Bangda Sun

Practice makes perfect

Recommender Systems Overview - From A Survey

[Paper reading]: Towards the Next Generation of Recommender Systems - A Survey of the State-of-the-Art and Possible Extensions.

This is an old paper (2005), therefore the “State-of-the-Art” is actually not very true. But it provides a complete overview of the field of recommender systems, mainly about recommendation methods (more classical, since deep learnings are not very popular at that time), as well as some extensions including better methods for representing user behavior and item information , more advanced modeling methods, incorporation of various contextual informations, etc.

1. The Survey of Recommender Systems

Recommender systems emerged as an independent research area in the mid-1990s when researchers started focusing on recommendation problems that explicitly rely on the ratings structures. In most common formulation, recommendation is reduced to estimating ratings for items that have not been seen by users, once the estimations are generated, users will be recommended the items with the highest estimated ratings.

More formally, the recommendation problem can be formulated as follows: let \(C\) be the set of all users and let \(S\) be the set of all items can be recommended, let \(u\) be a utility function that measures the usefulness of item \(s\) to user \(c\):

\[
u: C \times S \rightarrow R,
\]

where \(R\) is a ordered set, i.e. the recommended list. Then for each user \(c\in C\), choose item \(s’\in S\) such that it could maximize the utility,

\[
s’_{c} = \arg\max_{s\in S} u(c, s), \forall c\in C.
\]

Each element of the user space \(C\) can be defined with a profile that includes various user characteristics, such as age, gender, income, martial status, etc. Similarly, each element of the item space \(S\) can be defined with a set of characteristics. For example, in movie recommender system, it could be movie title, genre, director, year of release, leading actors, etc.

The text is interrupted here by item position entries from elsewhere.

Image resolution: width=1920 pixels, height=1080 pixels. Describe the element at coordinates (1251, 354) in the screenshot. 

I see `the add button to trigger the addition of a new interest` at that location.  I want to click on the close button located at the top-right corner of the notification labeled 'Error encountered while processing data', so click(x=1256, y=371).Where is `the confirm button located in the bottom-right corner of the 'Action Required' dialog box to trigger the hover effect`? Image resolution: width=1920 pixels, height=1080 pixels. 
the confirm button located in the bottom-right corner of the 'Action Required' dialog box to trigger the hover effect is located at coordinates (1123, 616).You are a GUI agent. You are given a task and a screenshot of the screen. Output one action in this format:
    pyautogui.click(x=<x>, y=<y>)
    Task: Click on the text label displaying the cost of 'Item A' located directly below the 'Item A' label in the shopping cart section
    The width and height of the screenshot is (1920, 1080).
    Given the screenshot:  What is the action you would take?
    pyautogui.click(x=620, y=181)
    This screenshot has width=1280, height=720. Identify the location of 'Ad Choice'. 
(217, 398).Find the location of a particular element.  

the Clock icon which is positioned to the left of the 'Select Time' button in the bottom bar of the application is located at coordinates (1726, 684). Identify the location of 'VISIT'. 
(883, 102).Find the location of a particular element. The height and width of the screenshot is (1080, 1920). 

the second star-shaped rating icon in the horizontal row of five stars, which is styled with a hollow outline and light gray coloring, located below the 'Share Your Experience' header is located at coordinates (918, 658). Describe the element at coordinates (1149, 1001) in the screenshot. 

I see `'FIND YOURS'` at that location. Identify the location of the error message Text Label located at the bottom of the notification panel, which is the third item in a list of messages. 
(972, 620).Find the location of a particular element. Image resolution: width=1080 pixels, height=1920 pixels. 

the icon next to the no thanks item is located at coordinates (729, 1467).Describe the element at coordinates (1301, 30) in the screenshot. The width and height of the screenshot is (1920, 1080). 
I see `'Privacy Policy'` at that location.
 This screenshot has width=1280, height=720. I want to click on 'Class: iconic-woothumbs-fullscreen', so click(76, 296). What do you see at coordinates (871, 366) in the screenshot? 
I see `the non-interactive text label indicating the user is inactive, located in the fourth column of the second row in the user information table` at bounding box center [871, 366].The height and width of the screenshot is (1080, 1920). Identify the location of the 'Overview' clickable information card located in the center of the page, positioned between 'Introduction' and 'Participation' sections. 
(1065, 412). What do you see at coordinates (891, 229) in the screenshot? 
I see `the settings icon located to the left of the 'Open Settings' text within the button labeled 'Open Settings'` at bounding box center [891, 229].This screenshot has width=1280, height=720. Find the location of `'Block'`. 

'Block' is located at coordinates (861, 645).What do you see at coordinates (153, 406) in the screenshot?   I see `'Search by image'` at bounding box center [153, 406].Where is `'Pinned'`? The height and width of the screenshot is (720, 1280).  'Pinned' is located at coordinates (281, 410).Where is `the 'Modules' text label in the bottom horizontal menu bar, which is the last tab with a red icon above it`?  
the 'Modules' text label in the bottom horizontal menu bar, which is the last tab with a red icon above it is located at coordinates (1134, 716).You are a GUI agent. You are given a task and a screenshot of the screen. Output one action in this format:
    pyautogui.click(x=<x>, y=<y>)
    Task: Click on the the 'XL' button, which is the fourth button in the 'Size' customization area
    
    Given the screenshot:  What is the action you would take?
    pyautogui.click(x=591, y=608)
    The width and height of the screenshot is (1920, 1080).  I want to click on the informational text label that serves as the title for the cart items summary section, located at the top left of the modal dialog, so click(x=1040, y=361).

However, utility function \(u\) is usually not defined on the whole \(C\times S\) space, but only on some subset of it. In recommender systems, utility is typically represented by ratings and is initially defined only on the items that were previouslyy rated by users. Therefore, recommendation is actually the process of extrapolating unknown ratings, this is usually done by:

  • specifying heuristics that define the utility function and empirically validating its performance.
  • estimating the utility function that optimizes certain performance criterion, such as MSE.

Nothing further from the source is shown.